A civil rights lawsuit filed Tuesday by a Centre County family and others seeks to force Pennsylvania’s governing body for high school sports to change its policy that they say excludes parochial school students from public school sports.
Three families and the Centre County-based Religious Rights Foundation of PA alleged the Pennsylvania Interscholastic Athletic Association’s policy violates the First Amendment’s free exercise and the 14th Amendment’s equal protection clauses.
After securing a settlement last month with State College Area School District to allow eligible parochial school students to participate in certain extracurricular activities, the latest lawsuit aims for a broader, statewide policy change.
“The Constitution is clear; Pennsylvania families do not have to choose between a faith-based education or their child’s educational and athletic opportunities,” attorney Tom E. Breth said in a written statement. “The PIAA must make this right. Until then, we will continue to fight for these students and their families to ensure they have the same opportunities as every student in the Commonwealth, regardless of their educational choice and religious affiliation.”
A message left Wednesday with a PIAA administrator was not immediately returned.
The families, including two who live in school districts outside of Centre County, alleged the PIAA discriminates against parochial school students by prohibiting them from participating in public school sports if they aren’t available at their religious schools.
The nonprofit cited what they argue are a handful of PIAA exceptions for other groups such as students at charter, cyber or private schools, but not those at parochial schools. Students are typically only eligible at the school where they are enrolled.
Despite several conversations before the lawsuit was filed, Breth said the PIAA has rebuffed changes to its policies.
“The PIAA is a state actor and must abide by the Commonwealth’s laws and respect the constitutional rights of Pennsylvanians,” Breth said in the statement. “That means allowing parochial school students the opportunity to participate in sports offered at their home school district when the sports are not offered at the student’s parochial school.
“Educational experiences, be it in the classroom or on the field, are integral to the development of young students, and those opportunities cannot be denied to students based solely on their families’ faith-based educational choice.”
The State College school board unanimously approved the district’s agreement with the nonprofit in June. The district did not admit liability, though its insurer agreed to pay the nonprofit’s attorneys $150,000.
Under the agreement, students who attend parochial schools that sponsor interscholastic athletic sports are not eligible to participate in those same sports through the district. If those schools do not offer a particular sport, parochial school students are eligible to participate through SCASD.

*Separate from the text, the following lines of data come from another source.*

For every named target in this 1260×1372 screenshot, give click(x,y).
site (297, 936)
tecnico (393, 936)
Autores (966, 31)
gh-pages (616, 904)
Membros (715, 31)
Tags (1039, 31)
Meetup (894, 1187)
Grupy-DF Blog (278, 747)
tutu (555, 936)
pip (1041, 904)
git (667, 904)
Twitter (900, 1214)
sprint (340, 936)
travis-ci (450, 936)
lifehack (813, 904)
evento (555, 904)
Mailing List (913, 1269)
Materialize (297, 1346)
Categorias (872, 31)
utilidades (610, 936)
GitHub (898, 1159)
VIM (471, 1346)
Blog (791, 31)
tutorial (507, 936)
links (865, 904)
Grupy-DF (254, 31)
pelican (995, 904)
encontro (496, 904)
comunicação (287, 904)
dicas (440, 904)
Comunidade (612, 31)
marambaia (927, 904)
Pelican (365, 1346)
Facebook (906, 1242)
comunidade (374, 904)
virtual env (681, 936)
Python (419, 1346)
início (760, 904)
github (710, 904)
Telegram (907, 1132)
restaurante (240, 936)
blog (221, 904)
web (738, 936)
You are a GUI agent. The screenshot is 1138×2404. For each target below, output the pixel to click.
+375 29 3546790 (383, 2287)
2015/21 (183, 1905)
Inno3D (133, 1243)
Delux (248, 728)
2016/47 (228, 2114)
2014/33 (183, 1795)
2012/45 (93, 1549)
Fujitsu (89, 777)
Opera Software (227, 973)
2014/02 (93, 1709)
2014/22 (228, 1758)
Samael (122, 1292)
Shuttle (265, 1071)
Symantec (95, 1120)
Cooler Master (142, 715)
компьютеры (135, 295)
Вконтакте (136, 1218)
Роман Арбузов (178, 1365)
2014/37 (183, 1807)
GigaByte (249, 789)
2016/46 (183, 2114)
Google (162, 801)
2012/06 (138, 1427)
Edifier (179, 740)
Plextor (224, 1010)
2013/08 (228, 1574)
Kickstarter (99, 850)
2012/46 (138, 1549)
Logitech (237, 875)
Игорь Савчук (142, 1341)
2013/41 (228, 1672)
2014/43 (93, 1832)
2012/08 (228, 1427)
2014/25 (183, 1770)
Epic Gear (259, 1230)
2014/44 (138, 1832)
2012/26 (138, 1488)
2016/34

The district may still impose its general student selection criteria. Eligibility disputes were to be resolved with the PIAA. The agreement contains a similar clause for students looking to participate in co-curriculars or clubs.
School district attorney Paul J. Cianci told the Centre Daily Times that SCASD believed it could not permit parochial school student participation, in part, because the PIAA disfavored it. But as that litigation unfolded, Cianci said the district determined that is “not always the case.”
“Because PIAA’s position on this subject is not clear, the Consent Order provides essentially that PIAA must first approve of parochial school student participation on School District sports teams before there is any obligation on the part of the School District to permit the participation,” Cianci wrote in an email.
The district’s December 2023 request to have the lawsuit dismissed was rejected by U.S. District Judge Matthew W. Brann, the same judge assigned to handle the latest lawsuit.
“Regardless of what reasons some parents may have for sending their children to a non-public school, a religious reason has the same value as a secular reason,” Brann wrote in his opinion. “If some exemptions are made, a school’s refusal to make a religious one enforces a value judgment preferring secular conduct over religious.”